L'antico è scienza, o archeologia; oppure è l'ideale, filosofia.
L'arte si mette sulla via della filosofia: e, come tale, può essere un'estetica (Canova) o un'etica (David).
Dalla scienza dell'antico, invece, non si prende che qualche spunto: l'archeologia, che assume l'arte come documento, non può indicare modelli.
Il Neoclassicismo, dunque, non è storicistico, ma antistoricistico; questo è uno dei motivi del suo diffondersi indiscriminatamente in tutti i paesi d'Europa, mettendo in crisi tutte le tradizioni nazionali.
Non è più, però, l'antistoricismo illuministico, fondato sull'idea del progresso continuo e, quindi, dell'assurdità di prendere ad esempio chi, vissuto in epoche precedenti, era meno progredito; allo scetticismo succede l'idealismo storico, fondato sul pensiero, che sarà poi romantico, del non-progresso storico, del continuo processo dell'umanità verso la 'caduta' del presente, cioè del positivismo e del materialismo dell'industrialismo in ascesa.
Il problema ha anche un altro aspetto.
Il passaggio dell'empirismo all'idealismo è anche il passaggio dal campo delle infinite possibilità a quello della necessità: si apre, con Kant, il problema del dovere, dell'imperativo categorico.
Come nell'ordine etico-politico l'individuo ha il dovere della libertà, così nell'ordine estetico l'artista ha il dovere dell'arte.
Come sempre, la libertà implica un maggiore, non un minore rigore della coscienza.

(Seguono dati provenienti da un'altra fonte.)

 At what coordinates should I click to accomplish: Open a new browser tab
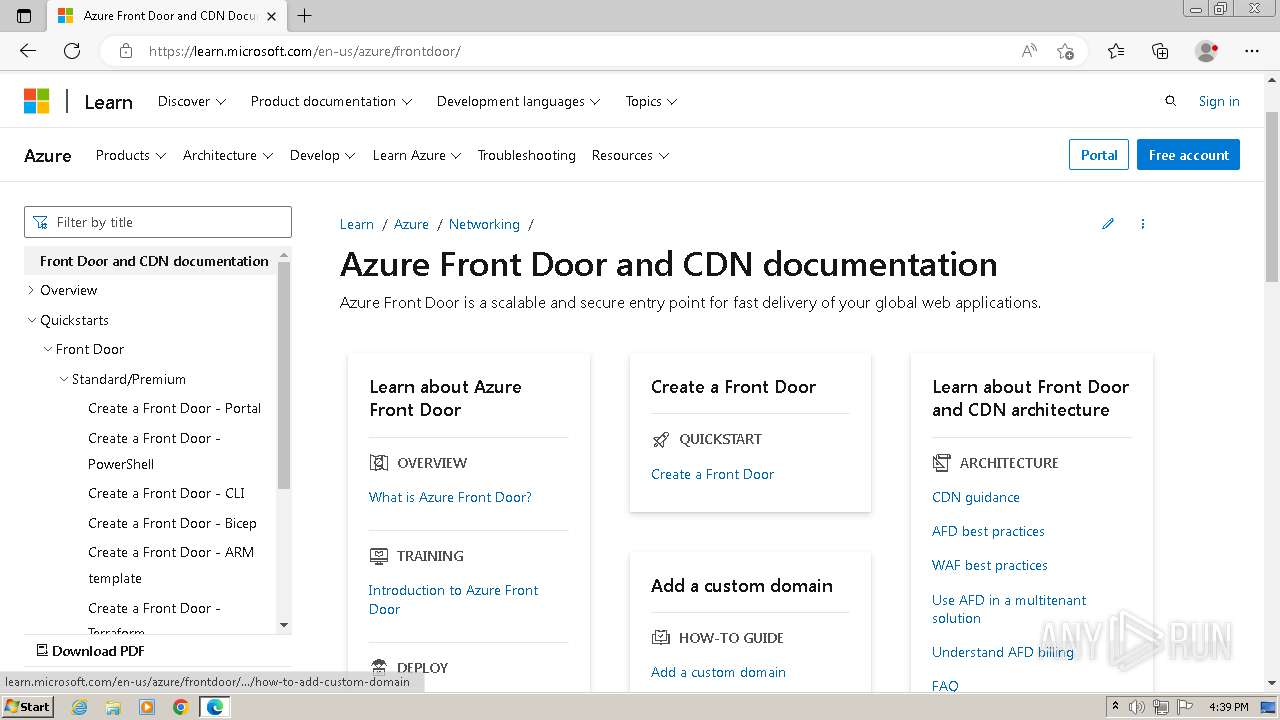point(305,16)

L'artista deve fare l'arte e solo l'arte; abbandona pertanto al mondo economico, allo spirito borghese, una tecnica ormai contaminata dall'industria.
Con un processo opposto a quello che era stato il processo del Barocco, l'artista non lega più l'invenzione formale alla tecnica; a rigore rinuncia anche all'invenzione (perciò si propone dei modelli) e assimila il proprio processo mentale a quello della filosofia, alla pura speculazione.

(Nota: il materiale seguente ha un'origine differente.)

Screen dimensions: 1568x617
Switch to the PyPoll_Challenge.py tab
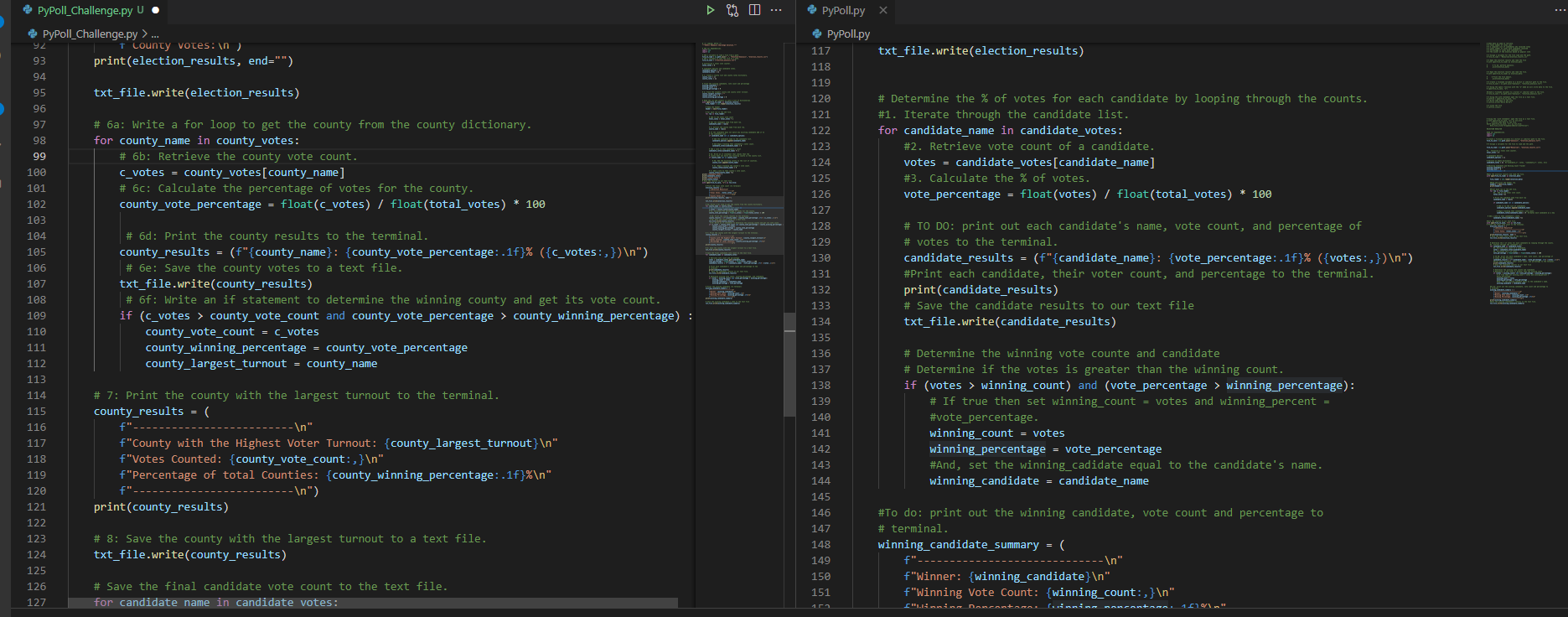[85, 10]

I due centri maggiori dell'Europa neoclassica sono Roma e Parigi; I due massimi protagonisti sono il Canova e il David.
Con Canova il Neoclassicismo si pone come puro ideale estetico, al di sopra della storia.

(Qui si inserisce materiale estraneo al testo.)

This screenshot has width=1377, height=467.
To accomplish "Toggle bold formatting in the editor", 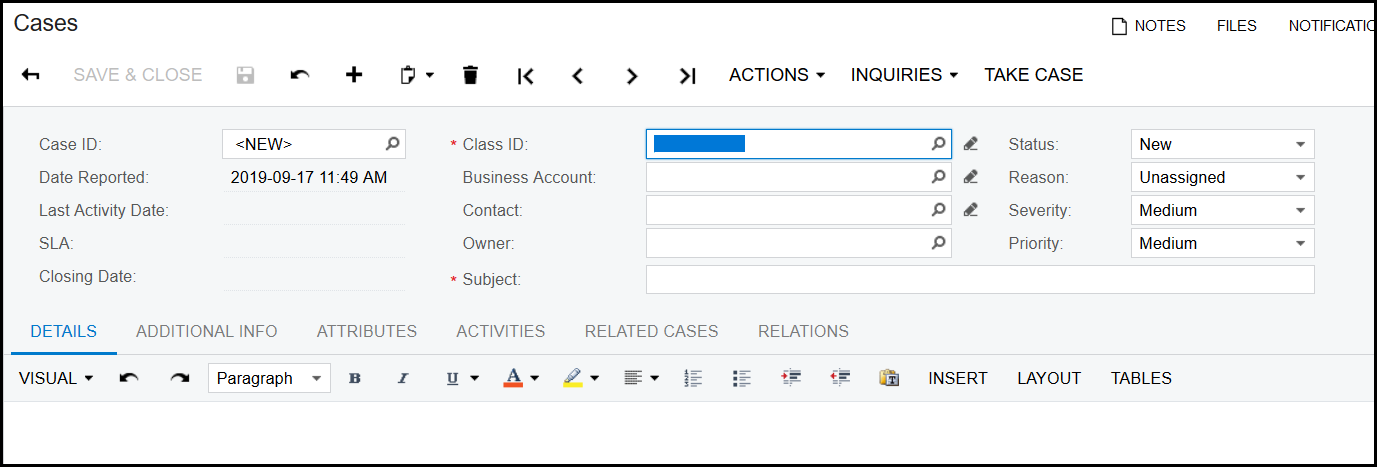I will click(x=354, y=378).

Col David si pone come assunzione del presente - la Rivoluzione, l'Impero - a valore di modello, uguagliato solo dalla storia di Roma repubblicana.
Nell'uno e nell'altro, però, più che come antistoria l'arte si pone come sublimazione della storia: perciò può dirsi che, nel suo insieme, il Neoclassicismo europeo si pone come poetica del sublime contrapposta alla poetica del pittoresco, tipica dell'empirismo settecentesco e del 'rococò'.
Urbanistica e architettura del Neoclassico
L'effetto delle teorie architettoniche di tipo illuministico, enunciate e ripetute in molti trattati della fine del Settecento, potrebbe sintetizzarsi così: una vastissima produzione edilizia, ma nessun capolavoro d'architettura.
Ma sarebbe un giudizio superficiale.
Infatti sono gli architetti stessi che non vogliono più fare capolavori.
L'architettura, per loro, non deve più essere l'espressione e, quindi, l'imposizione di una concezione del mondo o di certi valori religiosi o politici; deve essere un servizio sociale, a cui si adempie con tempestività, economia, decoro e correttezza.
Poichè l'organizzazione della società sta rapidamente mutando, bisogna rispondere alle esigenze nuove con nuovi tipi edilizi: non più soltanto la chiesa e il palazzo, ma la casa d'abitazione media, l'ospedale, la scuola, il museo, il porto, il mercato, etc.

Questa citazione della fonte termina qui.